# new Robust Scout lathe with benchtop stand



## 9x9 (Jan 2, 2015)

Built a benchtop stand for my new Robust Scout Lathe. Top is 23" X 46" with a height of 30". Added a 1" spacer to get spindle height to 46". Used 1" baltic birch ply doubled for top and sides. For weight put a 18" X 38" X 1 1/4" granite (about 85 lbs.) at bottom. Extended legs out forward for more stability (28" wide). Gonna use furniture corner moving dollies to move from wall area to center of shop area.


----------



## 9x9 (Jan 2, 2015)

tried to rotate pics but no luck 
don't know why they came up like this 
they are normal and correct in my photo folder 
what do I need to do or can forum (police) mod. do it for me?

Every time I try to post pics on LJ have the same problem. 
These same pics loaded up on other forums fine. 
A lot less problems---> in fact no problems. 
It shouldn't be that big of a deal to post pics.


----------



## Ripper70 (Nov 30, 2015)

Congrats on your beautiful new toy! This project deserved to be seen right side up…


----------



## Hockey (Apr 9, 2017)

Great work on the stand. Have you turned on it yet?


----------



## jeffski1 (Nov 29, 2008)

Great looking bench.Nice lathe also.Have you turned on it yet?.


----------



## DDJ (Jan 6, 2018)

Very nicely done!


----------



## RPhillips (May 16, 2013)

Very nice build for a very nice lathe.


----------



## builtinbkyn (Oct 29, 2015)

Looks like a solid and heavy base for that beautiful lathe. Great tool storage too. Nice work!


----------



## moke (Oct 19, 2010)

That is an awesome base. Looks study…great design…great execution.
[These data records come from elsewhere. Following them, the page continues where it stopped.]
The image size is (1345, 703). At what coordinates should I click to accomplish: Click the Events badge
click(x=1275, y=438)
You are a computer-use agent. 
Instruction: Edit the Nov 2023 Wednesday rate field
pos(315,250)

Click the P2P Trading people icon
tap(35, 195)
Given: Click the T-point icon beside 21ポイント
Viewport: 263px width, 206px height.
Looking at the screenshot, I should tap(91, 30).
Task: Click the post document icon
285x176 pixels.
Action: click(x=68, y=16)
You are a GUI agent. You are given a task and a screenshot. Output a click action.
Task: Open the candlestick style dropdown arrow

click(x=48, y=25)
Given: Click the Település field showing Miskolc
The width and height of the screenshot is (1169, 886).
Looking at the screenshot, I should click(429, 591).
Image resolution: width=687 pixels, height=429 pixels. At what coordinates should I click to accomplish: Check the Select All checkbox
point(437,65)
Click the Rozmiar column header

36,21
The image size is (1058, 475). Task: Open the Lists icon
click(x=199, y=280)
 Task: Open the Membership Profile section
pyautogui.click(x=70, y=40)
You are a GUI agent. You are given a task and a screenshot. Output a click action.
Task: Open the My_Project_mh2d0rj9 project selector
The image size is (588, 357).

I have never seen a table with 12 casters before, it must roll nice.

As far as the rotation of your photos, load them to your computer and view them in your default software ( what comes on your computer) before uploading them, they will appear sideways, there will be rotation arrows in the software. You must rotate them before you upload.


----------



## mrg (Mar 10, 2010)

Very nice bench. I may copy your design for my DVR.

Question where did you find 1inch Baltic birch?


----------



## builtinbkyn (Oct 29, 2015)

> Very nice bench. I may copy your design for my DVR.
> 
> Question where did you find 1inch Baltic birch?
> 
> - mrg


These guys have it and deliver. They're in Boston. Boulter Plywood Corp.


----------



## 9x9 (Jan 2, 2015)

I did it --- THANKS--> moke (Mike) for the pic rotation advice

Rolls easy with furniture corner moving dollies as long as shop floor is clean.

When get to center of shop area just pry up with board to remove dollies.

Only did one woodturning project so far with it and was very solid no vibration.

I think I made a good decision--> Very pleased with benchtop stand and the Robust Scout Lathe.

Now just need to learn about all this woodturning stuff.


----------



## wormil (Nov 19, 2011)

Nice lathe and great looking stand


----------